Troubleshooting and Documentation

Content by Michael Lang (original archived HERE). Edited by Major Tom.
Last content update: 09 Dec 2000


This page offers you background information in order to solve problems and trouble with your IBM MCA SCSI-subsystem, the driver and Linux. Examples are given and command line parameters are described, too.

No Reasons for Alert

Not everything that looks on the first stage like a problem or a severe error is a real error. There exist several known troubles that may appear, but are not entangled with the driver or MCA-Linux.
  • When it boots, it hangs after the line IBM MCA SCSI: Scanning SCSI-devices. or up from version 3.2a ... cleared, .
    When your driver is hanging here for some time during boottime or during loading it as module, this is completely normal. Depending upon your adapter type and the amount of SCSI devices and if you have multiple LUN probing selected or not in the kernel configuration, it can take up to 2 minutes, until the whole PUN/LUN space of a SCSI-bus is scanned for valid devices. If a SCSI-device is not found at the first attempt, the adapter has to wait for a certain timeout period, which is granted to all SCSI-devices by the ANSI specifications. If until the end of that timeout period, nothing is answering, there is no device present and that is, what the driver marks on its internal PUN/LUN map.
  • It hangs forever during boottime.
    This can happen, if some of your SCSI-devices have failures. You should check for this by booting with some othe operating system, like DOS or OS/2. If it fails to boot with other OSes, too, it is obviously no software problem. If other cases happen, please refer to the next section.

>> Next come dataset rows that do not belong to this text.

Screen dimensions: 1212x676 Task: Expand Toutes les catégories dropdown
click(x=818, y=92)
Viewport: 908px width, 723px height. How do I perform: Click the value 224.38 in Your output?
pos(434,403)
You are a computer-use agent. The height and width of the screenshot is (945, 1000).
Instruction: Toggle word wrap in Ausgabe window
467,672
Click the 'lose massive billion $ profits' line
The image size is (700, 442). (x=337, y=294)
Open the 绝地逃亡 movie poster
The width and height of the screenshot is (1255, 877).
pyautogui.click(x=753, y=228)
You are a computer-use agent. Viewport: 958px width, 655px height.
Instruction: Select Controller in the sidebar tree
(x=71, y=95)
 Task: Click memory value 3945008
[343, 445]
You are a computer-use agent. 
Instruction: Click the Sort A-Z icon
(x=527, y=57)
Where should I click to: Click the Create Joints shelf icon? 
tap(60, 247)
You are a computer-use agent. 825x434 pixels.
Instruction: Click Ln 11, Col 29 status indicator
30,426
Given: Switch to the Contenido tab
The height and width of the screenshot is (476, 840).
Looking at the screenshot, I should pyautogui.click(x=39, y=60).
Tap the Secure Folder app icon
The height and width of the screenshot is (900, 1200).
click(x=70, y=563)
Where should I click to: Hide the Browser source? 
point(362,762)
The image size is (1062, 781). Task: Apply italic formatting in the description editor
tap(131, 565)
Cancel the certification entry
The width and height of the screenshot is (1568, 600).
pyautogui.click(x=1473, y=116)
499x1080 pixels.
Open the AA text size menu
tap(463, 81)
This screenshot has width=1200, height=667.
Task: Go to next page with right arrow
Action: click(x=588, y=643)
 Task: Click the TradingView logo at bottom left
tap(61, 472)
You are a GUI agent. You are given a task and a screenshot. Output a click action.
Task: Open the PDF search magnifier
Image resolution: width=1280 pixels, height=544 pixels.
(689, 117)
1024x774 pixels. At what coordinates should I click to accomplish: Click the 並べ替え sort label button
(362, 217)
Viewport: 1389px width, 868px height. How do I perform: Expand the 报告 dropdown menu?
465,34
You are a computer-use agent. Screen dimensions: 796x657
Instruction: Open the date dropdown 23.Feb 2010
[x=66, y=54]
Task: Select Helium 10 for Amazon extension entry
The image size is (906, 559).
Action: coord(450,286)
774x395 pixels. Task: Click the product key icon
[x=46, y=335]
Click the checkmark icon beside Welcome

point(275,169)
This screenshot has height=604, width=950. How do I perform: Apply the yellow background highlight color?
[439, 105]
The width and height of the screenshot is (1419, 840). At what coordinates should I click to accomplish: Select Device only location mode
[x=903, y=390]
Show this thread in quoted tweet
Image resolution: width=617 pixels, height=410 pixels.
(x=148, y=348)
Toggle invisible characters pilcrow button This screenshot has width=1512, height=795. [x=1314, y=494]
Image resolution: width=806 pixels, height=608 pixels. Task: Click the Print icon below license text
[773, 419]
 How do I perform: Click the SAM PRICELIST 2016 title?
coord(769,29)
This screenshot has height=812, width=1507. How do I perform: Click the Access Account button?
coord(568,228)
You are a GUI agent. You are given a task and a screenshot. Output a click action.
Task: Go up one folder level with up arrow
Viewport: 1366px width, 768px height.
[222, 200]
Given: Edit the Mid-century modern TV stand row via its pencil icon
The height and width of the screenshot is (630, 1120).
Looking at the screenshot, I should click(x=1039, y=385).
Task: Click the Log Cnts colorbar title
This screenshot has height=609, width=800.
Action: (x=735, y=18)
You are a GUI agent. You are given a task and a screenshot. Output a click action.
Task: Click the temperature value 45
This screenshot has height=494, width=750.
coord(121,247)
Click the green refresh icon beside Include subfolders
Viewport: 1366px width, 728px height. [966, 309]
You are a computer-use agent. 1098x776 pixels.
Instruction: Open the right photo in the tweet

Debugging or Non-Debuging Mode

When booting Linux, there exist two major different ways, the driver could show up during boottime. If debugging inside the driver code is activated, you get quite verbose information about the different activities of the driver during initialization. If you would like to get rid of the verbose output, you need to change the line

#define IM_DEBUG_PROBE
into
#undef  IM_DEBUG_PROBE
or vice versa, if you have troubles to activate the verbose debugging mode. In debugging mode, a lot of useful information is given and this can help you and the maintainer to get things right. In the following paragraphs, text written in teletype style shows what you see on the screen. Comments to the output are kept in default script. The following paragraph will show you all important available messages. Some of them are only shown while debugging mode is activated. The ordinary Linux-Kernel-Distribution contains always a driver release, where debugging is switched-off, so it shows already minimum output by default.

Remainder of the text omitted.